Stoner is, quite possibly, the best novel I’ve ever read. It’s another one that’s been on my radar for a while, following me around, even. I had a feeling I would like it – I just didn’t realize how much. Whatever I do say, though, will in no way do it justice. I should also add a caveat: it’s also one of the most staunchly literary novels I’ve ever read, so that might be unappealing to some. I should also say that you should read the book before going forward because I can’t talk about Stoner without spoilers, and this review is rife with them. You’ve been warned.
It’s about a college professor at the University of Missouri. His whole life. As I read the book, I described him as unhappy, but that’s not really it. He moves through his life mostly passively, and life happens to him. At a few points, he stands up for himself and changes what might have been. The novel begins with a sort of epigraph, saying that he’s dead and hardly remembered, and then tells the story of his whole life – how he was born to a poor farming family and sent to school for a degree in agriculture, but he ended up with an English PhD and an assistant professorship. John Williams describes the moment literature hit him beautifully. He gets married, has a child, an affair, retires, dies.
This book is about what is important in life, and to Williams, that seems to be love and duty. It’s also about what’s not important: a professor who becomes head of the department has a personal grudge against him and tries to make his life miserable, but by the end, you know it doesn’t matter. I read somewhere, recently, that literary fiction helps one see everything in shades of gray – instead of in black and white – and Stoner is the perfect example of that idea. Everything Stoner does isn’t good, though he lives his life in the best way he can manage, and then he dies quietly. Williams’s description of his death makes me a little less afraid of it.

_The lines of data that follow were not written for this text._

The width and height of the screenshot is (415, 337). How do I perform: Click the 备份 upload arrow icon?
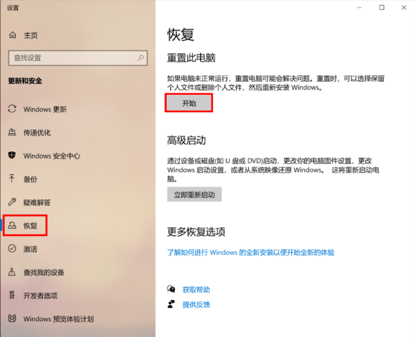pyautogui.click(x=12, y=179)
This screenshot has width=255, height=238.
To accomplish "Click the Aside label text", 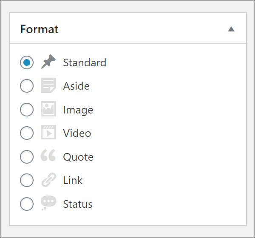I will 76,86.
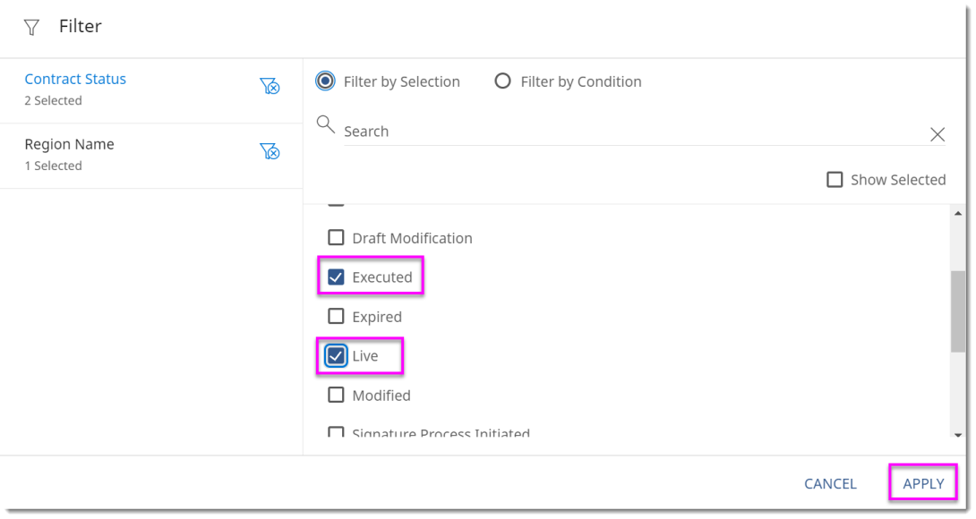
Task: Click the status list scroll down arrow
Action: [x=958, y=435]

Again, this is a very literary novel, though that’s not to say it’s hard to read. The language, most of it, anyway, is simple and direct. There is some academic jargon, but that’s what you might expect from a novel about an English professor. And I understand why it’s not mainstream, though I don’t understand why I hadn’t heard of it until recently. I should have known about it in college.
Maybe I like Stoner so much because it’s so relevant to my life. I considered myself an academic for a long time, and now I’ve fallen away for it. I read it here with a sort of nostalgia, from a bit of a distance. Sure, I still have the thesis hanging over my head (And I will finish it! Eventually.), but now I have a husband, a job, and entirely different responsibilities than I had even a couple of years ago. I usually don’t think so much about books after I read them – I usually close them and move on. Stoner won’t let me do that, though.
I should also probably point out that, literary or not, it’s just good writing, easy to read and complex at the same time. It’s worth reading even if you aren’t the academic type, not that I think it would give you a glimpse into it, but because it’s so good and probably hasn’t gotten the attention it deserves precisely because it is so academic.
The copy I read came from the library, but it’s one of the very few books I’ll have to buy just so I can stare at it, flip through the pages, and read it every so often.
(Where’d #24 go, you ask? I did read A Clash of Kings before this one, and I promise I’ll get to that post in a couple of days. But this one is so much more exciting.)